(Given passage)

Efficient caching is the main task of CDN, and it is important that it is done correctly, taking into account the content structure on the site. Therefore, the customer can configure how CDN will handle HTTP header Cache-Control in the dashboard, as well as enable or disable caching of certain types of errors. The customer can also enable CDN to ignore all GET request parameters. For example, this is handy if you rely on randomly generated GET parameters to force the browser to update cached content, but don't want that to result in extra requests from the CDN to upstream.

In some cases, it may be useful to remove some files from the cache after updating upstream content or making significant changes to caching settings. This can be done through your dashboard.

(End Given passage)
(Records shown)

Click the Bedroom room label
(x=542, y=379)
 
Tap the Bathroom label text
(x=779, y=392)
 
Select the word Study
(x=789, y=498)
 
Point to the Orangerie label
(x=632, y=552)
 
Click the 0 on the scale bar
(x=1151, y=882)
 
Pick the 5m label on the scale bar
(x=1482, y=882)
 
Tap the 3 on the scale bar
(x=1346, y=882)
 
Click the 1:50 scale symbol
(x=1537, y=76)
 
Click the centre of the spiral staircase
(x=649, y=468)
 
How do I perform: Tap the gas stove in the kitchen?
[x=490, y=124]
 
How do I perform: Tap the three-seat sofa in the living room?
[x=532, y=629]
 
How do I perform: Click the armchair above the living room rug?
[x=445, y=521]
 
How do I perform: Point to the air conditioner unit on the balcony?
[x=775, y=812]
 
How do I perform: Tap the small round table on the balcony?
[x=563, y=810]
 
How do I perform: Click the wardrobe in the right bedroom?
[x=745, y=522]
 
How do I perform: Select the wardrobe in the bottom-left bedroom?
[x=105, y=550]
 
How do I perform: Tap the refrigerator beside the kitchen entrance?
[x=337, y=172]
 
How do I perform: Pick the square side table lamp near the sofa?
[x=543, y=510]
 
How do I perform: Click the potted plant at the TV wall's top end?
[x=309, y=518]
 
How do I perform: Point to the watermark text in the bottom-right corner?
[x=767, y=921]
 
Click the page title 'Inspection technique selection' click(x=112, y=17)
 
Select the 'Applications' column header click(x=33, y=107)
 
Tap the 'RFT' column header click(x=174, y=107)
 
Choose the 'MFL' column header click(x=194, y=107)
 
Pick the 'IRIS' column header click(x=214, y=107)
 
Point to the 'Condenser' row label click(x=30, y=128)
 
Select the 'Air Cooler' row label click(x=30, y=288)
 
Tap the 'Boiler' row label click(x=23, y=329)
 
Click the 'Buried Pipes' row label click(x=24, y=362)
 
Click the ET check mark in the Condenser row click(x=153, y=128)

(End Records shown)

• What you should do: Write out the full passage on CDN caching settings, reproducing it word for word. The rows are not required for this work.

• Result:
Efficient caching is the main task of CDN, and it is important that it is done correctly, taking into account the content structure on the site. Therefore, the customer can configure how CDN will handle HTTP header Cache-Control in the dashboard, as well as enable or disable caching of certain types of errors. The customer can also enable CDN to ignore all GET request parameters. For example, this is handy if you rely on randomly generated GET parameters to force the browser to update cached content, but don't want that to result in extra requests from the CDN to upstream.

In some cases, it may be useful to remove some files from the cache after updating upstream content or making significant changes to caching settings. This can be done through your dashboard.